··· Record excerpts ···
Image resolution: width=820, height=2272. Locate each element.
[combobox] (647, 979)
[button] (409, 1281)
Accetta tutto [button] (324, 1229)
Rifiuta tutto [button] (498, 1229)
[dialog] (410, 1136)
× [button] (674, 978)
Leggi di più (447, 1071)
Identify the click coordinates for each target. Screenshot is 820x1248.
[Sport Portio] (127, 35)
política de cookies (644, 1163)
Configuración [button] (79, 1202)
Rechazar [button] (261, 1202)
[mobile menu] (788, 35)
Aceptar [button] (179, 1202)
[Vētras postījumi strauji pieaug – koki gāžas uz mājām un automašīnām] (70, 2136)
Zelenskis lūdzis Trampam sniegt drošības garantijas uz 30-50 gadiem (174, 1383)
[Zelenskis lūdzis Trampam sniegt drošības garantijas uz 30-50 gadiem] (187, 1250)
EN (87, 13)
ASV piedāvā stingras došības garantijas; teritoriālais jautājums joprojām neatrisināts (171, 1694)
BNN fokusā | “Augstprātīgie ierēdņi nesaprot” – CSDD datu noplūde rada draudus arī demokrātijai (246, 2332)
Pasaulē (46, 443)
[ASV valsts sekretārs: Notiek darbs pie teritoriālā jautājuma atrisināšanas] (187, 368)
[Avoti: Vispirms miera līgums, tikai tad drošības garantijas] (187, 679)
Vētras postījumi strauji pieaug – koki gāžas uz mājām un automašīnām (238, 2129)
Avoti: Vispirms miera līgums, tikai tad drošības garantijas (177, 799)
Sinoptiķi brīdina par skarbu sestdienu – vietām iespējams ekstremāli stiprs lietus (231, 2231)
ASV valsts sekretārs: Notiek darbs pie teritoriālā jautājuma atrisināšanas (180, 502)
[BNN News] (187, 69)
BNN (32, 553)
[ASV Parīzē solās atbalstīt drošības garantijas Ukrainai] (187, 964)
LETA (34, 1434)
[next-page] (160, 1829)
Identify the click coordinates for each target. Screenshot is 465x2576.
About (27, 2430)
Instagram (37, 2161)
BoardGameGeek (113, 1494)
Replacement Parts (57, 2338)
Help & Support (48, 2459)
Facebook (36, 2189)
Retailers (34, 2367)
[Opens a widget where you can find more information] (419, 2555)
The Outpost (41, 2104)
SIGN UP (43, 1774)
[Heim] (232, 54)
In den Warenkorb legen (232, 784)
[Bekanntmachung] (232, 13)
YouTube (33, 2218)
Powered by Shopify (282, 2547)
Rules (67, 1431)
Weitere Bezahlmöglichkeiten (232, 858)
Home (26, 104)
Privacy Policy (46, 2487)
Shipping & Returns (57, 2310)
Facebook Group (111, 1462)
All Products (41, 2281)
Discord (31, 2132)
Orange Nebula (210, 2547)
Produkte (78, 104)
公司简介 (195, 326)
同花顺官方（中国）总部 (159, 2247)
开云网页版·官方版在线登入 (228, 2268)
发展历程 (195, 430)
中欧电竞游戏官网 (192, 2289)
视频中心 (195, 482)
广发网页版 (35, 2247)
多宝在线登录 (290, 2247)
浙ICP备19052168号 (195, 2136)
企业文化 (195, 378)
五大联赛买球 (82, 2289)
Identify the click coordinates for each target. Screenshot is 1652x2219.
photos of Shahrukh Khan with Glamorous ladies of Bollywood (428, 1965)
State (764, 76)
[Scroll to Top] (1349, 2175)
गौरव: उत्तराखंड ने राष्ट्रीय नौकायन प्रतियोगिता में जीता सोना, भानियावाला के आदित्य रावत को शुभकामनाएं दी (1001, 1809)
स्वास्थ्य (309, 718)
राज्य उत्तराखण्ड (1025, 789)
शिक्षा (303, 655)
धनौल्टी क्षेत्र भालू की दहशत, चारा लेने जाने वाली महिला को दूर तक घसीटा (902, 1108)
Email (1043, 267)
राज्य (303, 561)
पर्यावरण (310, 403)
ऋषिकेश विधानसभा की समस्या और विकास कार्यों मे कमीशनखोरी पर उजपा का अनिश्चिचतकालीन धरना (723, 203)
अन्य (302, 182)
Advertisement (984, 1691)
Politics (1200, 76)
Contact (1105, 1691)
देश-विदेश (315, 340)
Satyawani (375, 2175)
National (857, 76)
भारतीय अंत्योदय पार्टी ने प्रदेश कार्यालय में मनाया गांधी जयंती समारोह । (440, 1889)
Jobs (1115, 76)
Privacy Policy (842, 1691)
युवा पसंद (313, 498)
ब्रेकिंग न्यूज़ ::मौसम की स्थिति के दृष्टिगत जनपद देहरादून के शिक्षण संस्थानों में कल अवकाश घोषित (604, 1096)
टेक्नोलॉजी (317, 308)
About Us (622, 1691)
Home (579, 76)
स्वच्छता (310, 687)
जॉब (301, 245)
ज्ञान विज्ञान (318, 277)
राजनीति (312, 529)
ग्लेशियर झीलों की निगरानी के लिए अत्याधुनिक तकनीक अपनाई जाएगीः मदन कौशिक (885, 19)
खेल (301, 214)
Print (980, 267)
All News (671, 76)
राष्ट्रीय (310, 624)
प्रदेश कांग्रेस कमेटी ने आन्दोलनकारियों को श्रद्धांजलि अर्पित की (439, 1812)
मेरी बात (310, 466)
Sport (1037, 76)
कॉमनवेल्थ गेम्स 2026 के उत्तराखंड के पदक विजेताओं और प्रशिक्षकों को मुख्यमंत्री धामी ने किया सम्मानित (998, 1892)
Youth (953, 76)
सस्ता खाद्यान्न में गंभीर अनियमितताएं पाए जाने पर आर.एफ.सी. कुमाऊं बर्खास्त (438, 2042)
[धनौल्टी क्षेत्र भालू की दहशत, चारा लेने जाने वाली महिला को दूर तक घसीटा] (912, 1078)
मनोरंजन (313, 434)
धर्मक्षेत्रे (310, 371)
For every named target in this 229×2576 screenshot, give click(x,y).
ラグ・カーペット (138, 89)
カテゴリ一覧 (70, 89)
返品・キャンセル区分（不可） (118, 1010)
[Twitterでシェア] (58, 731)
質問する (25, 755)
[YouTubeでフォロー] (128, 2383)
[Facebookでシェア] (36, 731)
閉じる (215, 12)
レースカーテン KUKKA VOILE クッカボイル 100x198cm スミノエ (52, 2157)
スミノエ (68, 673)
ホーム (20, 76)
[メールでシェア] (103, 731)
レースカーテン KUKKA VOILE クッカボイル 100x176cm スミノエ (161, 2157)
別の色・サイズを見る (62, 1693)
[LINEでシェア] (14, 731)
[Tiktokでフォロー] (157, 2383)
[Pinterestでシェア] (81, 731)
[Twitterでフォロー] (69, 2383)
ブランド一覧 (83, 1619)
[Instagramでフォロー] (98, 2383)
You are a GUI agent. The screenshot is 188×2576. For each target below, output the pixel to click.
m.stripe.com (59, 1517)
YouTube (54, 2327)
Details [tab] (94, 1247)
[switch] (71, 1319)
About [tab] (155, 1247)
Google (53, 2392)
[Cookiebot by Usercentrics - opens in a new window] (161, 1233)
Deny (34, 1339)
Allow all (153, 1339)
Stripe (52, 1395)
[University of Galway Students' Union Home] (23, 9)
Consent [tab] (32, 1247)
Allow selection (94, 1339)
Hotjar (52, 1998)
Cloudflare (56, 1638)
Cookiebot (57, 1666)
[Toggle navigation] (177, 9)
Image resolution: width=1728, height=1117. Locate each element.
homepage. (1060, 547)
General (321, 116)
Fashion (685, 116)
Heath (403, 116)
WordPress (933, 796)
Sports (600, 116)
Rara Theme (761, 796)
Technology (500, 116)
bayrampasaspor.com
···
What the task requires:
Scan the data above, find each line with "element", and copy it.

Exercise answer:
Image resolution: width=820, height=2272. Locate each element.
Image resolution: width=1728, height=1117. Locate each element.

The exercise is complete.